== Set exercise ==
Can you rewrite the rows below with each "pixels" replaced by "px", keeping everything else the same and leaving out the pictures?

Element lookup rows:
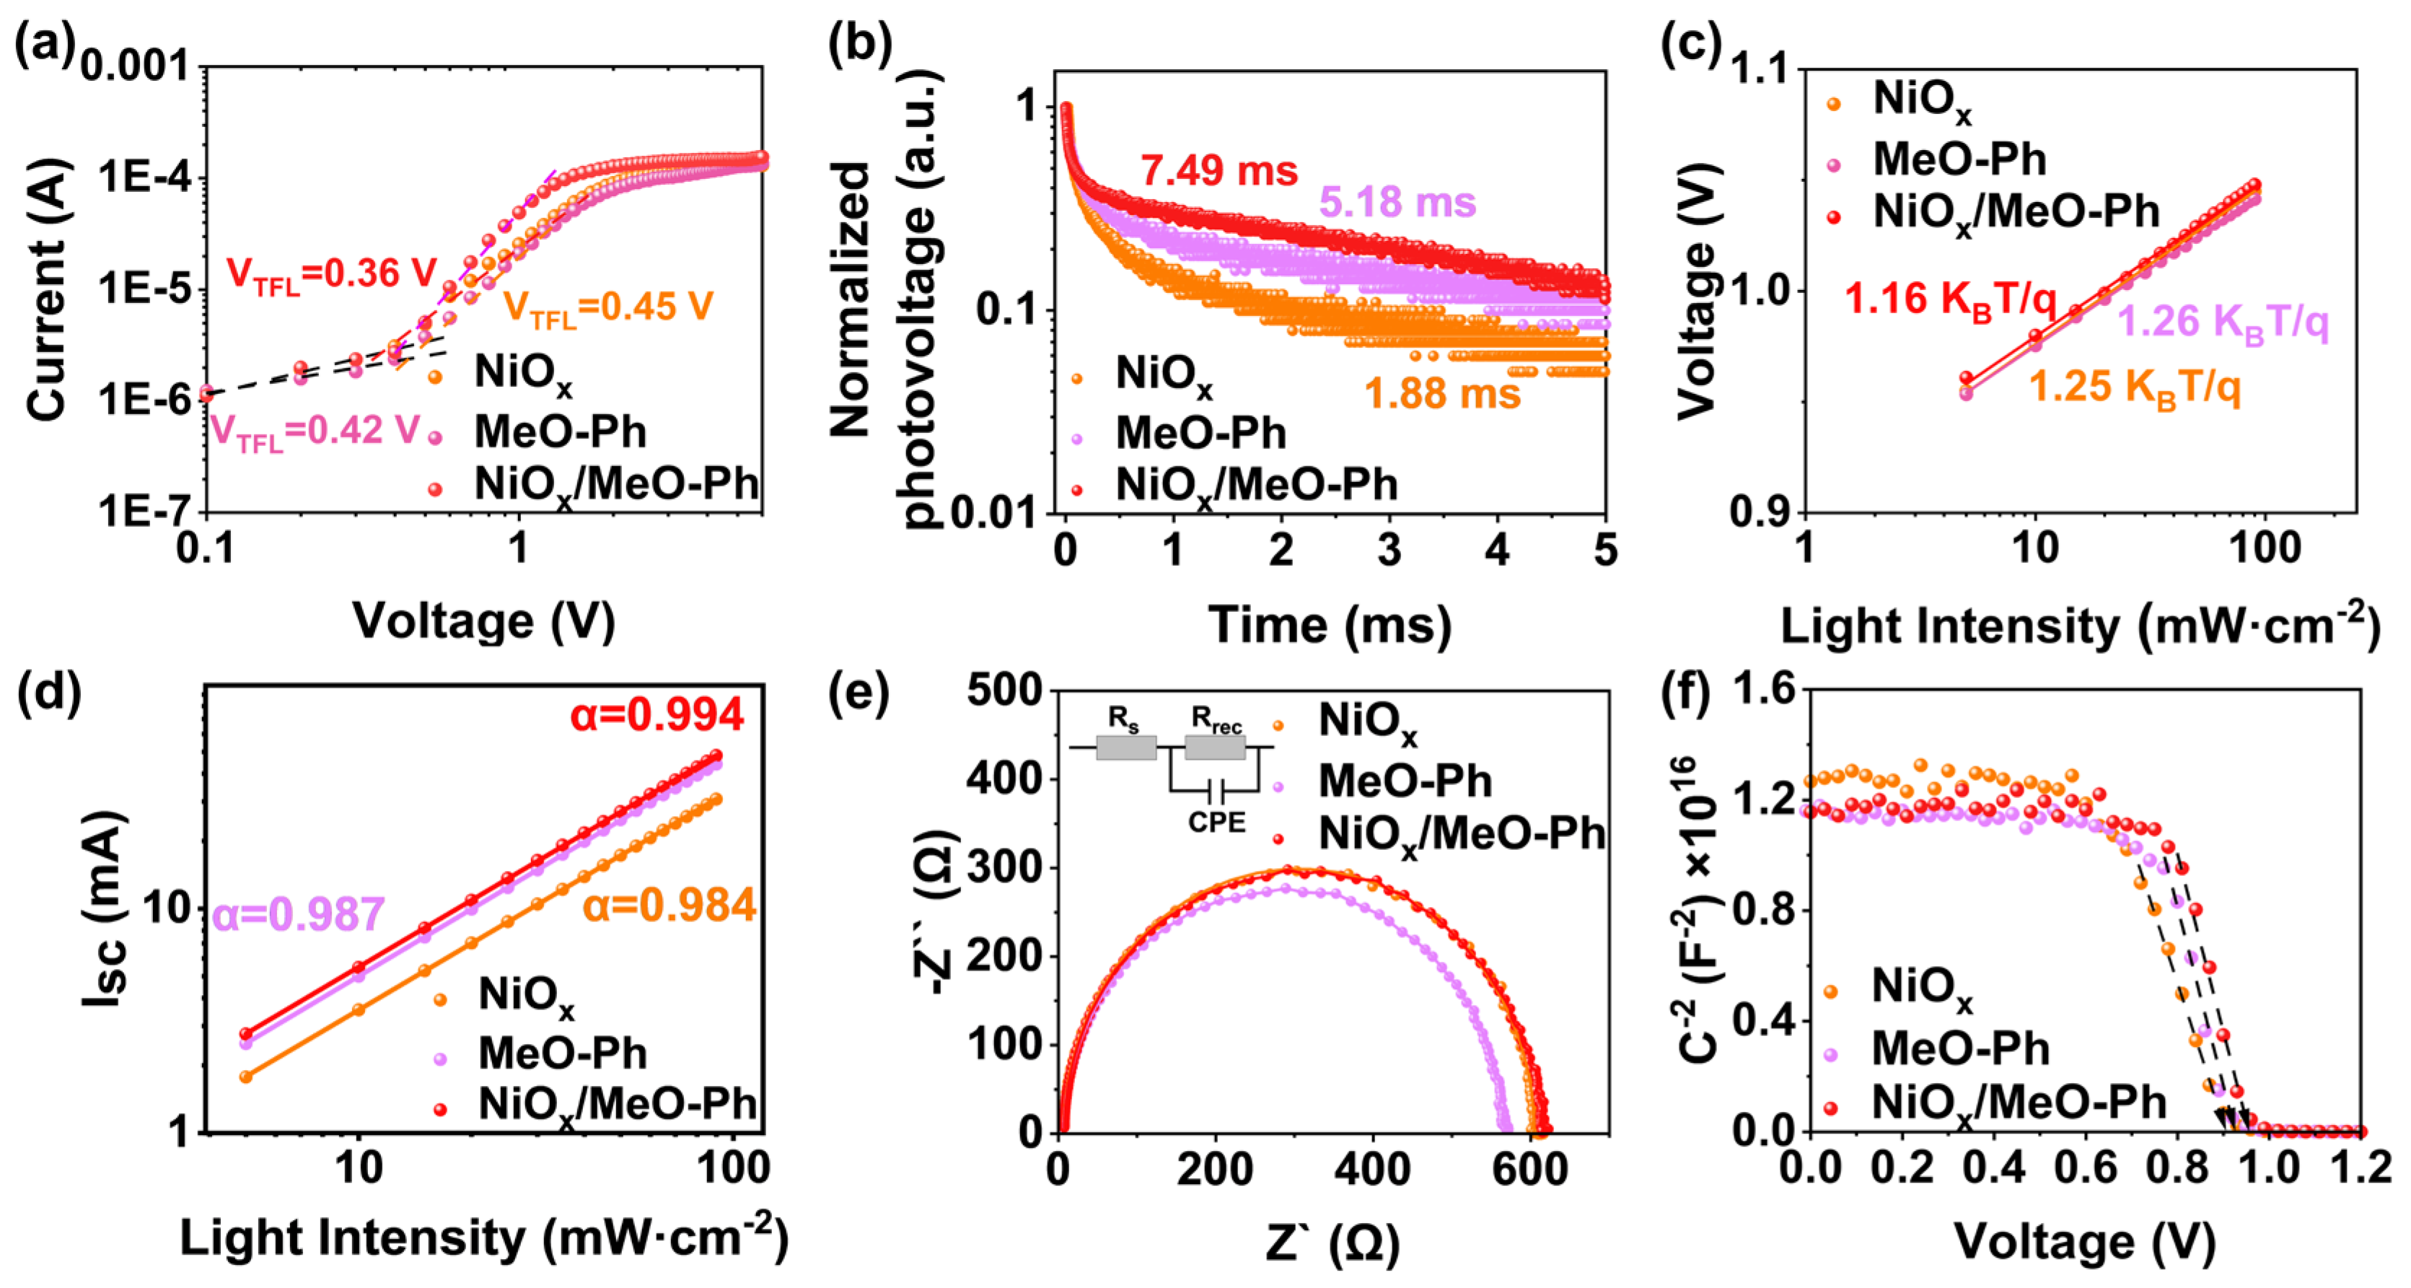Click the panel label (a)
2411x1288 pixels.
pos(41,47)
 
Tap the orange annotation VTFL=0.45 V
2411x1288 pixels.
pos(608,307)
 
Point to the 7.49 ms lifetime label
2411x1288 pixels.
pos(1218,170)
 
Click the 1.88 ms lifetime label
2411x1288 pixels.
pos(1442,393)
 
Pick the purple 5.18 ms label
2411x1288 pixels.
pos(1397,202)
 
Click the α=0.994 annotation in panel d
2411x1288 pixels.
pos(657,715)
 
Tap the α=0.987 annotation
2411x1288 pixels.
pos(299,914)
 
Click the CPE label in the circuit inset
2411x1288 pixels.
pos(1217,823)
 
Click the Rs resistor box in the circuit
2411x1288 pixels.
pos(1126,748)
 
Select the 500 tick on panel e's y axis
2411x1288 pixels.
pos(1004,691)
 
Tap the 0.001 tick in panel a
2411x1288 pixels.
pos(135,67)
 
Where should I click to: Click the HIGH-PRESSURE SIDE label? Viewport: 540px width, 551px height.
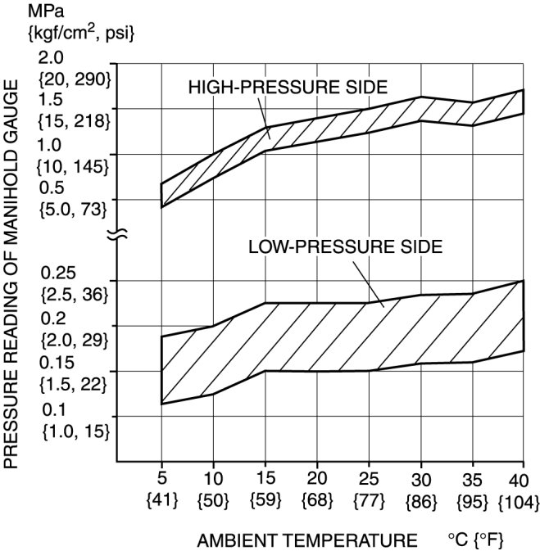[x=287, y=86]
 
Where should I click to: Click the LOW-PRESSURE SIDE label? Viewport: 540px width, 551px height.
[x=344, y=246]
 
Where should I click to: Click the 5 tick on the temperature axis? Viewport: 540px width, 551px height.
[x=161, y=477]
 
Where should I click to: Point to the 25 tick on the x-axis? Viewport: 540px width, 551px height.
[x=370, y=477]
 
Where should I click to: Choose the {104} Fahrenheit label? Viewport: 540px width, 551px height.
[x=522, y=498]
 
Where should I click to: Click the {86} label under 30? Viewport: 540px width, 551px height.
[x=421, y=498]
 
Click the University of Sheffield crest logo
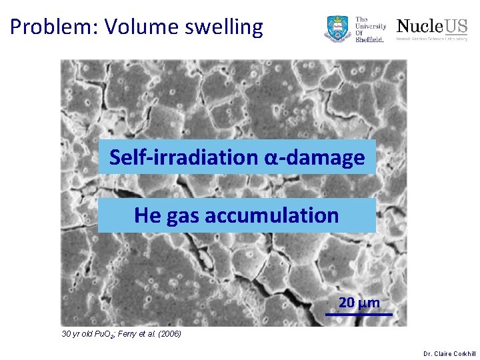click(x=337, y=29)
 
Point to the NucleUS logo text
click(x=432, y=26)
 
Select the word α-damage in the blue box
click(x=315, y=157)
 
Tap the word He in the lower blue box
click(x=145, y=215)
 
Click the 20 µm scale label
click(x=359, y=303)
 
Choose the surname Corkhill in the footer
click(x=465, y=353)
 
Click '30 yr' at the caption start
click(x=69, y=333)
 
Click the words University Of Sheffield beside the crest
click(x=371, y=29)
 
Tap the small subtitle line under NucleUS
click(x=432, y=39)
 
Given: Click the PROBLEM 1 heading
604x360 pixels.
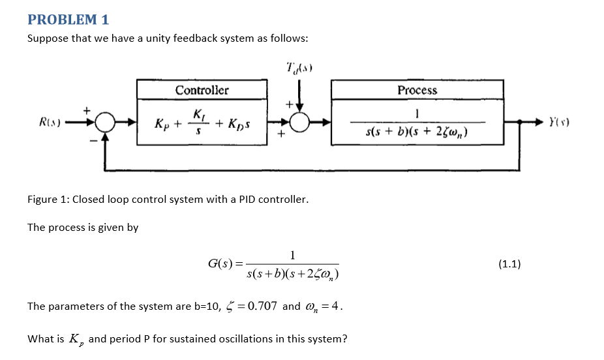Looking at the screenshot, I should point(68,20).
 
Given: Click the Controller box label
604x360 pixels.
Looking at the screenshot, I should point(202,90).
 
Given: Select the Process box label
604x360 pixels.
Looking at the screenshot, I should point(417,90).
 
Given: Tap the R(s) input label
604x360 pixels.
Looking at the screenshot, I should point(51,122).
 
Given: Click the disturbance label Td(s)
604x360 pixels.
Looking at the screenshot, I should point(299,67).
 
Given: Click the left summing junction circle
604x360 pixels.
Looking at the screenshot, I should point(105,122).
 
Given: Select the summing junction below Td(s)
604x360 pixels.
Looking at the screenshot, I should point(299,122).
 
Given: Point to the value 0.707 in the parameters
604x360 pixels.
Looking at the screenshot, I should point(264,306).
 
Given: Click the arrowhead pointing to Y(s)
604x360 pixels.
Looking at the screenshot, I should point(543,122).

== Response to the task ==
Click the panel label (a)
2411x1288 px.
pos(41,47)
 
Tap the orange annotation VTFL=0.45 V
2411x1288 px.
pos(608,307)
 
Point to the 7.49 ms lifetime label
2411x1288 px.
pos(1218,170)
 
Click the 1.88 ms lifetime label
2411x1288 px.
pos(1442,393)
 
Pick the purple 5.18 ms label
2411x1288 px.
pos(1397,202)
 
Click the α=0.994 annotation in panel d
2411x1288 px.
pos(657,715)
 
Tap the α=0.987 annotation
2411x1288 px.
pos(299,914)
 
Click the CPE label in the circuit inset
2411x1288 px.
pos(1217,823)
 
Click the Rs resistor box in the circuit
2411x1288 px.
pos(1126,748)
 
Select the 500 tick on panel e's y axis
2411x1288 px.
pos(1004,691)
 
Tap the 0.001 tick in panel a
2411x1288 px.
pos(135,67)
 
Where should I click to: Click the HIGH-PRESSURE SIDE label? Viewport: 540px width, 551px height.
[x=287, y=86]
 
Where should I click to: Click the LOW-PRESSURE SIDE label? Viewport: 540px width, 551px height.
[x=344, y=246]
 
Where should I click to: Click the 5 tick on the temperature axis? Viewport: 540px width, 551px height.
[x=161, y=477]
 
Where should I click to: Point to the 25 tick on the x-axis? Viewport: 540px width, 551px height.
[x=370, y=477]
 
Where should I click to: Choose the {104} Fahrenheit label? Viewport: 540px width, 551px height.
[x=522, y=498]
 
Where should I click to: Click the {86} label under 30? Viewport: 540px width, 551px height.
[x=421, y=498]
 
Click the University of Sheffield crest logo
click(x=337, y=29)
 
Point to the NucleUS logo text
click(x=432, y=26)
 
Select the word α-damage in the blue box
click(x=315, y=157)
 
Tap the word He in the lower blue box
click(x=145, y=215)
 
Click the 20 µm scale label
click(x=359, y=303)
 
Choose the surname Corkhill in the footer
click(x=465, y=353)
 
Click '30 yr' at the caption start
click(x=69, y=333)
 
Click the words University Of Sheffield beside the crest
click(x=371, y=29)
 
Tap the small subtitle line under NucleUS
click(x=432, y=39)
 
Given: Click the PROBLEM 1 heading
604x360 px.
Looking at the screenshot, I should point(68,20).
 
Given: Click the Controller box label
604x360 px.
Looking at the screenshot, I should point(202,90).
 
Given: Select the Process box label
604x360 px.
Looking at the screenshot, I should point(417,90).
 
Given: Tap the R(s) input label
604x360 px.
Looking at the screenshot, I should point(51,122).
 
Given: Click the disturbance label Td(s)
604x360 px.
Looking at the screenshot, I should point(299,67).
 
Given: Click the left summing junction circle
604x360 px.
Looking at the screenshot, I should point(105,122).
 
Given: Select the summing junction below Td(s)
604x360 px.
Looking at the screenshot, I should point(299,122).
 
Given: Point to the value 0.707 in the parameters
604x360 px.
Looking at the screenshot, I should point(264,306).
 
Given: Click the arrowhead pointing to Y(s)
604x360 px.
Looking at the screenshot, I should point(543,122).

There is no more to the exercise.